Cette augmentation va de pair avec une nouvelle baisse globale du recours par les salariés au congé parental : il n'y a plus que 455 000 familles couvertes par une prestation CLCA ou PreparE en 2015, soit 7,6% de moins qu'en 2014. Faut-il y voir l'effet négatif de la réforme de 2014, sachant que ce recul est encore plus marqué que les années précédentes ? La CNAV reste prudente en soulignant que cette baisse s'observe depuis 2008. En l'absence d'études précises sur le sujet, les facteurs d'explications donnés par la CNAV tiennent à la baisse démographique (moins d'enfants), aux difficultés financières de familles n'ayant qu'un salaire mais aussi à une évolution de comportement des mères, moins enclines qu'auparavant à cesser leur travail pour garder leur enfant à domicile.

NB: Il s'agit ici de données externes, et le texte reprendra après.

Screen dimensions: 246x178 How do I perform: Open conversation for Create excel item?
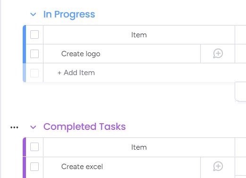coord(218,166)
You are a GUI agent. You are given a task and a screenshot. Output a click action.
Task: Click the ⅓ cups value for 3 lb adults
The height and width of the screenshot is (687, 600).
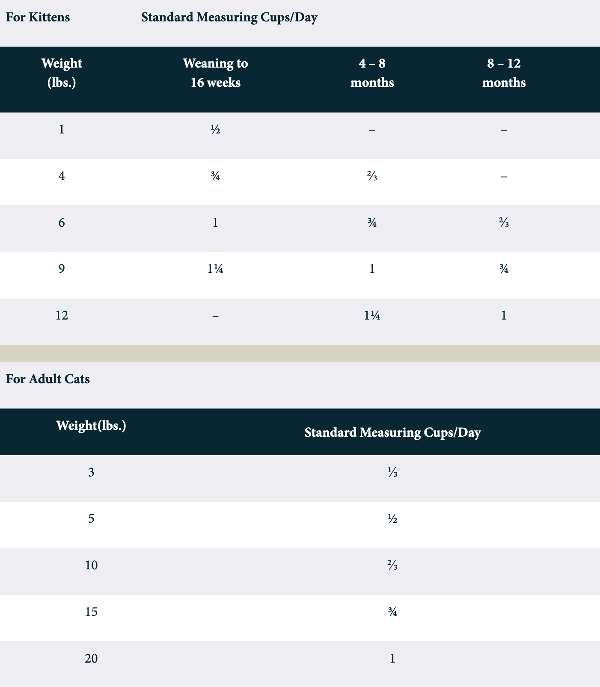coord(392,472)
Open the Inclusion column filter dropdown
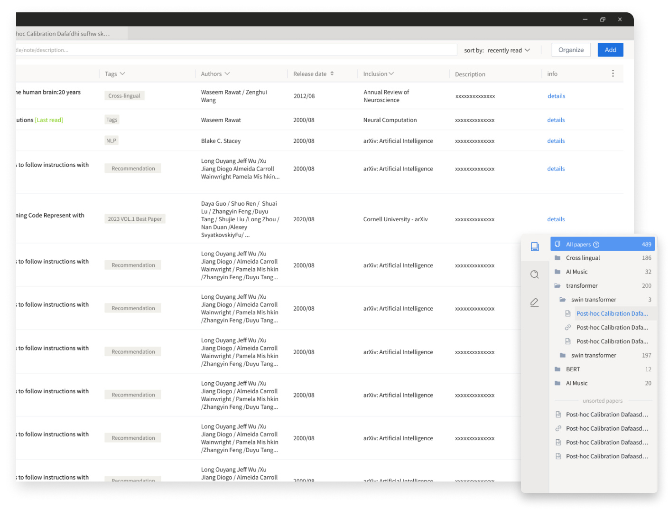Screen dimensions: 669x510 point(391,74)
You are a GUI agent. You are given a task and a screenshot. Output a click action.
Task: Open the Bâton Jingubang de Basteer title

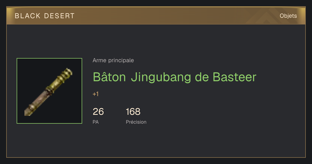[x=174, y=77]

Pour FO, la réforme accentue les inégalités professionnelles

Pour le syndicat Force Ouvrière, au contraire, "cette réforme visait surtout à faire des économies" et ces premiers chiffres l'illustrent. "Faute d'allocation suffisante, les couples ne peuvent pas se permettre de laisser celui qui gagne le plus s'arrêter, et c'est le plus souvent le père. Le congé est alors soit écourté doit poursuivi sans allocations", estime le syndicat qui pointe la conséquence pour les femmes qui optent parfois pour le temps partiel : "Les travailleuses étant majoritairement concernées, elles sont davantage coupées du travail, accentuant encore les inégalités professionnelles".

La CFTC propose un congé parental "sécable jusqu'aux 16 ans de l'enfant"

Pascale Coton, de la CFTC, estime également que ces résultats étaient prévisibles : "Les 6 mois de congés parental non pris par le père sont perdus pour l'enfant ! (..) Je rencontre beaucoup de jeunes mères qui n'ont pas réussi à inscrire leur enfant de 2 ans en crèche ou à l'école et qui ne peuvent pas chercher de travail faute de mode de garde".

La CFTC préconise de laisser la liberté aux femmes de prendre 3 ans de congé parental, mais en permettant de prendre en plusieurs périodes ce congé, jusqu'aux 16 ans de l'enfant. Pour Pascale Coton, "cela permettrait notamment aux parents de mieux suivre l'adolescence de leur enfant, qui est une période difficile quand on voit le nombre de tentatives de suicide à cet âge".